Soft Cell Geometry
On the left are the geometrically correct contours of a nautilus shell simulated on a computer, and on the right is the actual shape of the cell compared to the simulated one. In nature, the cells in a nautilus shell have a more complex shape than the algorithm shows (this is partly due to Darwinian variability), but they still lend themselves to the described tiling.

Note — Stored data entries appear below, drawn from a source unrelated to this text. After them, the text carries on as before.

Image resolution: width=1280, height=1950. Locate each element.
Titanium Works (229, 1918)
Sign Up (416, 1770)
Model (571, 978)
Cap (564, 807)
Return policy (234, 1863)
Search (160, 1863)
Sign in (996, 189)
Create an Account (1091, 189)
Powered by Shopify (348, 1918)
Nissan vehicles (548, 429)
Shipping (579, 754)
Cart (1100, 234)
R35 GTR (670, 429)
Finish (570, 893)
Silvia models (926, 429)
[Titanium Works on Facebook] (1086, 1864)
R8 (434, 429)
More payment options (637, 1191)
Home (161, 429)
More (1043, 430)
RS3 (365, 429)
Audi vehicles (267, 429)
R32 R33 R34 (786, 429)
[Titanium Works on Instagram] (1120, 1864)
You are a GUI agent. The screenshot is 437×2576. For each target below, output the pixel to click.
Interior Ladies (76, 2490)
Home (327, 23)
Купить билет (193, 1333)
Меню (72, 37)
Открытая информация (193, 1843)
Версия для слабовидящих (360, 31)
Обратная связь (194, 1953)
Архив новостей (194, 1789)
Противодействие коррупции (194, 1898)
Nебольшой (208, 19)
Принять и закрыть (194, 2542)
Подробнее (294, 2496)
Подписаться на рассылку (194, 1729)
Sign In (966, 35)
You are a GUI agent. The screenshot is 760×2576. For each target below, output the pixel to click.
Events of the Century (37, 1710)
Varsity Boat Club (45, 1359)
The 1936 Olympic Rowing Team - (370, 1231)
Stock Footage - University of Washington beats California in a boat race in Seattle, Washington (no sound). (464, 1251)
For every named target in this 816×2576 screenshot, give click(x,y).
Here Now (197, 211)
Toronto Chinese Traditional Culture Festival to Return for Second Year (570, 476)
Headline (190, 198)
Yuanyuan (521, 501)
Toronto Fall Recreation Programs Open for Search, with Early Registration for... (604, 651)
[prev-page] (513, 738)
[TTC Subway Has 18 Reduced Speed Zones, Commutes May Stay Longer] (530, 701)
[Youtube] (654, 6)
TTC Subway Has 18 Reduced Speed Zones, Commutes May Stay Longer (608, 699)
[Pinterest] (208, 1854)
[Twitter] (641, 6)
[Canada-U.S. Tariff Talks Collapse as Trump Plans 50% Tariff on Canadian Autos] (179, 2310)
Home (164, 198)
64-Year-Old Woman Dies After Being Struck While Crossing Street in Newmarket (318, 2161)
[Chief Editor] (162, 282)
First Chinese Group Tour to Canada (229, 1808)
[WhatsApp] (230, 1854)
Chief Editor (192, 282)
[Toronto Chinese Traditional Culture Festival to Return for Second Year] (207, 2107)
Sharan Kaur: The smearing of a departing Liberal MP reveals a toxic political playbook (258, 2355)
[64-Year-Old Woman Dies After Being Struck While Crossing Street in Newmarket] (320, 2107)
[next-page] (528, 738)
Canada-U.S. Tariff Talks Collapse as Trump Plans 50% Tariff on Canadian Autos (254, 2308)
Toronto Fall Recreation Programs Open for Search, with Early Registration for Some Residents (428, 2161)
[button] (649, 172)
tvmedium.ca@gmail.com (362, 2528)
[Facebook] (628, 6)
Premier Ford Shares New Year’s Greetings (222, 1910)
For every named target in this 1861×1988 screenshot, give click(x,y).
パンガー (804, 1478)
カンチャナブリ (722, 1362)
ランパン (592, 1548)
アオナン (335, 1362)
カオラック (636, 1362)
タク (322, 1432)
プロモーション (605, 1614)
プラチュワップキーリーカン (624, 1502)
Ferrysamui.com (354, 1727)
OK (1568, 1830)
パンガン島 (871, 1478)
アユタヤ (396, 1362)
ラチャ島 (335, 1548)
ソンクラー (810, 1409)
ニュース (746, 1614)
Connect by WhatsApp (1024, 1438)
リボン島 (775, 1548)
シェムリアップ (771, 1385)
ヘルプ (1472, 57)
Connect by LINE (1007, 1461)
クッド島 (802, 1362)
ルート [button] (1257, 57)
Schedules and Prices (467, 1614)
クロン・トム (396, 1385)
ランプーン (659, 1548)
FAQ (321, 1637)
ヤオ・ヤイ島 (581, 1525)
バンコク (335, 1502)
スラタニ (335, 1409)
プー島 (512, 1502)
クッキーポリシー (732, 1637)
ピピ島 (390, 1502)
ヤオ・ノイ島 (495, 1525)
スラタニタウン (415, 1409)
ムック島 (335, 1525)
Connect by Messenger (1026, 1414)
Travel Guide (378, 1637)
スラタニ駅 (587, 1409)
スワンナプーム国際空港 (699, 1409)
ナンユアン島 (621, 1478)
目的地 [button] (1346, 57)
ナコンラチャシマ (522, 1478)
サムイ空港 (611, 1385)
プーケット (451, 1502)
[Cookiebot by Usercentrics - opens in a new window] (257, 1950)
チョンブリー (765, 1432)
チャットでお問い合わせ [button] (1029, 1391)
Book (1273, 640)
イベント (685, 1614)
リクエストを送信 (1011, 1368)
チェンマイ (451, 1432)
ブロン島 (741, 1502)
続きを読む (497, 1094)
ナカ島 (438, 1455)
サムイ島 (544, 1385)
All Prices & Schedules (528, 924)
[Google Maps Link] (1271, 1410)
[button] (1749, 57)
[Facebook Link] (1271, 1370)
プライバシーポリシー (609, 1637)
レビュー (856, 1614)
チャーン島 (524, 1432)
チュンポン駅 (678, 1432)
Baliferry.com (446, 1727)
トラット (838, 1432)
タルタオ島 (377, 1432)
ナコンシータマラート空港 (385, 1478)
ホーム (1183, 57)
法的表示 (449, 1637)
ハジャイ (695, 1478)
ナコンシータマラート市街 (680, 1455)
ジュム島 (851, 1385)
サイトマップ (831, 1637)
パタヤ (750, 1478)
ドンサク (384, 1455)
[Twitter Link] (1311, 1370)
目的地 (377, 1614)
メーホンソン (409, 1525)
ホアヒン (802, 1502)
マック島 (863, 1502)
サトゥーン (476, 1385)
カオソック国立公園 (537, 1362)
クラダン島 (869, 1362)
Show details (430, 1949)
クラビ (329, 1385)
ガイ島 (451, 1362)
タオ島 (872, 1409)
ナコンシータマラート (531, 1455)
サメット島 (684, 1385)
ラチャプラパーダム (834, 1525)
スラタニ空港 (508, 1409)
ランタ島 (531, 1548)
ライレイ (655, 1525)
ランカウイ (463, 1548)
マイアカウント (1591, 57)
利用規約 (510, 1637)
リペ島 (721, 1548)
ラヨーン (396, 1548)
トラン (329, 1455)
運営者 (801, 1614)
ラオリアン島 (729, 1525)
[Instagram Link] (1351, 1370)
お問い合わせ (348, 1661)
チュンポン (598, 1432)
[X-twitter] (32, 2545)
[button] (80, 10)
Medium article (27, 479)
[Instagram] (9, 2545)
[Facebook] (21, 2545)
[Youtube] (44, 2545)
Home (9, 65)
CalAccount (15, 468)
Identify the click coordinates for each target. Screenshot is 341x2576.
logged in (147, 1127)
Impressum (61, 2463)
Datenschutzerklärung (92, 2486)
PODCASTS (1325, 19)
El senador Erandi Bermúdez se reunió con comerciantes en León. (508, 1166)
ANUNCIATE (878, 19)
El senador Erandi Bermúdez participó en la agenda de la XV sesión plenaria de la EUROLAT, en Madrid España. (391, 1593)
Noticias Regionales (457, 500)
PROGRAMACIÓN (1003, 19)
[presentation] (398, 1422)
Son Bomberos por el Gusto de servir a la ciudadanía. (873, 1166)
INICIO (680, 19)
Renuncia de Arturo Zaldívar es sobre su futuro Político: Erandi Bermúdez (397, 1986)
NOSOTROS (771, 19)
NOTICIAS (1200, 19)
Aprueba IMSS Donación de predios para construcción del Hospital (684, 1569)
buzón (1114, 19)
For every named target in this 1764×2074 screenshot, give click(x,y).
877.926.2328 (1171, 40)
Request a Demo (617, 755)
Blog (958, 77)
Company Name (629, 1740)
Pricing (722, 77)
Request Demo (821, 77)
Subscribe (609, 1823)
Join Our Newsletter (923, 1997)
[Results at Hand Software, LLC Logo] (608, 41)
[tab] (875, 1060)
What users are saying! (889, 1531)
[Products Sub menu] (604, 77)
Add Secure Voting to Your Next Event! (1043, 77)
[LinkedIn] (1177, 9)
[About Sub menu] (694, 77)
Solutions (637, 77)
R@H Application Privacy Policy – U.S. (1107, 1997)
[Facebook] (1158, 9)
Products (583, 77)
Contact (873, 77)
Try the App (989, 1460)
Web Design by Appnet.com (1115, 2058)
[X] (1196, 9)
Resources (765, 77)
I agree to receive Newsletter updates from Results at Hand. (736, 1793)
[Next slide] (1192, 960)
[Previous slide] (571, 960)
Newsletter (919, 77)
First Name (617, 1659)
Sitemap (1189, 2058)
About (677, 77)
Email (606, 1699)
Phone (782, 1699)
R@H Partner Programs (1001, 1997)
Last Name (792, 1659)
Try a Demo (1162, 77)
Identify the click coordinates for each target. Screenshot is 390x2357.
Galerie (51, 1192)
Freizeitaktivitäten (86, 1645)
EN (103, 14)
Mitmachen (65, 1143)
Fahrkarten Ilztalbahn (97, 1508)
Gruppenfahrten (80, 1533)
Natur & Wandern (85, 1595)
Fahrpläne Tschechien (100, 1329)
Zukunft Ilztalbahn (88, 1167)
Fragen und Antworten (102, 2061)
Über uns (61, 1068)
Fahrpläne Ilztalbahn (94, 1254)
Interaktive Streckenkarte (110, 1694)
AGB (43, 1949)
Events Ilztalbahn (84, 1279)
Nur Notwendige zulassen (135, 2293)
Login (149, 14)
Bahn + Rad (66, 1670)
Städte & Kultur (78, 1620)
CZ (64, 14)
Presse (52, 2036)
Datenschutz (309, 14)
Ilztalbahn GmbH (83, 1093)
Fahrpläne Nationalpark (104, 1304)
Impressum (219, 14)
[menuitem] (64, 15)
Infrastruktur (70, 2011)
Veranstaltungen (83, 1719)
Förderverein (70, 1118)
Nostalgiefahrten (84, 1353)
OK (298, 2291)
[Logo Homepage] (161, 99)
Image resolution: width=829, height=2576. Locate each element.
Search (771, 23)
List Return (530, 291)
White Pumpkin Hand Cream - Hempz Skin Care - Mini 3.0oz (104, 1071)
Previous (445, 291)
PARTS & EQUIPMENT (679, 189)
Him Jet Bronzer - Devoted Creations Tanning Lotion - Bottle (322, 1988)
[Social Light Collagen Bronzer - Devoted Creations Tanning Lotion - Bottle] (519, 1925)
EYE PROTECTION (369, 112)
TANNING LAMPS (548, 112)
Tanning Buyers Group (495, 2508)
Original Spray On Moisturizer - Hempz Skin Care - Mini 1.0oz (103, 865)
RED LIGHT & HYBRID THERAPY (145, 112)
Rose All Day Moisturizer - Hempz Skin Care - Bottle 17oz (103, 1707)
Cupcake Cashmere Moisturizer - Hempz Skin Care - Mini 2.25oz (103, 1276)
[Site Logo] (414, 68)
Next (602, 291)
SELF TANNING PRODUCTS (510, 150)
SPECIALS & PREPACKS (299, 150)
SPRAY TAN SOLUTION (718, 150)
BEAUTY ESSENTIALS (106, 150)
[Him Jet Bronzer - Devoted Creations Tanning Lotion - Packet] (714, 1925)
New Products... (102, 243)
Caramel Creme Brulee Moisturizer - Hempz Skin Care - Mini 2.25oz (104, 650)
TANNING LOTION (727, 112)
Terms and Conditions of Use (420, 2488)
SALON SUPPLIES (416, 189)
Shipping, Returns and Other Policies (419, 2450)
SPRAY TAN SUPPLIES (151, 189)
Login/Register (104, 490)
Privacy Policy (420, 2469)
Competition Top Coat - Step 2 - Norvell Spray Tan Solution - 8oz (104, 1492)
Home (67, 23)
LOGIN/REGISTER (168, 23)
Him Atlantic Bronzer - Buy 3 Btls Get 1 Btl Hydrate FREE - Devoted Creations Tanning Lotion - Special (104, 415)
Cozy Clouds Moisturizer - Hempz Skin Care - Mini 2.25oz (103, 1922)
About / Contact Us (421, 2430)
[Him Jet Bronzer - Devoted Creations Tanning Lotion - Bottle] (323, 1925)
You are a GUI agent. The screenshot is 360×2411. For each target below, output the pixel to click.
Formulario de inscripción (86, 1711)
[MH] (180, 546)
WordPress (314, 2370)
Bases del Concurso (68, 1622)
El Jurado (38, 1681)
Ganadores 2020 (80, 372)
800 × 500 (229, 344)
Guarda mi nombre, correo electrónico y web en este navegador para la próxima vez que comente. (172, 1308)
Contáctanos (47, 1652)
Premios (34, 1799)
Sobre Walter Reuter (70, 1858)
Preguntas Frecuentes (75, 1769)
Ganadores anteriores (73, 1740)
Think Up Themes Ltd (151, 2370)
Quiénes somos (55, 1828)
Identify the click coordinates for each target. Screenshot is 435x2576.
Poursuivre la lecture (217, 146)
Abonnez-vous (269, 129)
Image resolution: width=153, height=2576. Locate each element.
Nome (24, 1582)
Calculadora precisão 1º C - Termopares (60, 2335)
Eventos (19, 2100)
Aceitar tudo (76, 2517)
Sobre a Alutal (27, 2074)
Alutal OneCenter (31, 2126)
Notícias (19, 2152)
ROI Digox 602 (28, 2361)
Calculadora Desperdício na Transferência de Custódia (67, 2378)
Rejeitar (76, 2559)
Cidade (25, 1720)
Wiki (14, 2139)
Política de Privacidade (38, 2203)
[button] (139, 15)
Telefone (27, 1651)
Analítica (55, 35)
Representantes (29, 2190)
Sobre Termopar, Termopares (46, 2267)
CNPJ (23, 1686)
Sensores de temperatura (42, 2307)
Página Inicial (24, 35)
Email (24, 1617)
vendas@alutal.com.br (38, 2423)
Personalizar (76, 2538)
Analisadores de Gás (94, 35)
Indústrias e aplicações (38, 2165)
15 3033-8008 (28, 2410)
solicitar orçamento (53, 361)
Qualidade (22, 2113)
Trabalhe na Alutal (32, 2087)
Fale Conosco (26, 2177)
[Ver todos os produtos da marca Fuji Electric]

Soft cells correlate well with polygon tessellations by combinatorial equivalence. If you imagine a paved surface as a flexible and plastic rubber mat, then it is obvious that it will not tear under the influence of various elastic deformations. In this case, the shape and curvature of the lines and the degree measure of the angles will change significantly, but from a topological point of view the surface will not change (adjacent areas will remain adjacent, non-adjacent areas will remain non-adjacent). In accordance with the geometry described by Domokosh’s group, it is combinatorial equivalence that makes it possible to give convexity to the faces and curvature to the edges without disturbing the general arrangement of figures on the plane. Here we find an analogy between the formation of living cells and the formation of vesicles – generally unsurprising, since coacervatesprobable cell precursors, were stable droplets of a biochemical solution. Notice what samples of frozen foam structures look like:
Apparently, it is soft cells that are the first building blocks of biological forms and show that the geometry of living forms must be fundamentally different from the geometry of nonliving ones. The concept of soft cells makes it possible to explain not only the static shape of biological tissues, but also the growth, healing and ontogenesis of organisms. For example, it is the biology of soft cells that makes it possible to describe the development of plant roots or the formation of biological fractals, for example, Romanesco cabbage.
In conclusion of this article, let me remind you of another of my publications, “TESSERAE – the prehistory of the orbital hive.” In it, I described the project of a gradually expanding space station, the modules of which are built from figures similar in shape to a dodecahedron or fullerenes. Notice how similar the station images from that article are to the structure of the polyhedra modeling the foam bubbles in the illustration above. It can be assumed that the geometry systematized by Domokosh’s group describes the growth of not only living, but also artificial soft cells. Like nautilus chambers, they may have corners in cross-section but not on the surface. If we algorithmize the growth of soft cells on a macro- and world-scale, this can solve the problem of airtightness in space and under water, as well as implement new methods for self-healing of materials and arbitrary changes in shape depending on the available free space.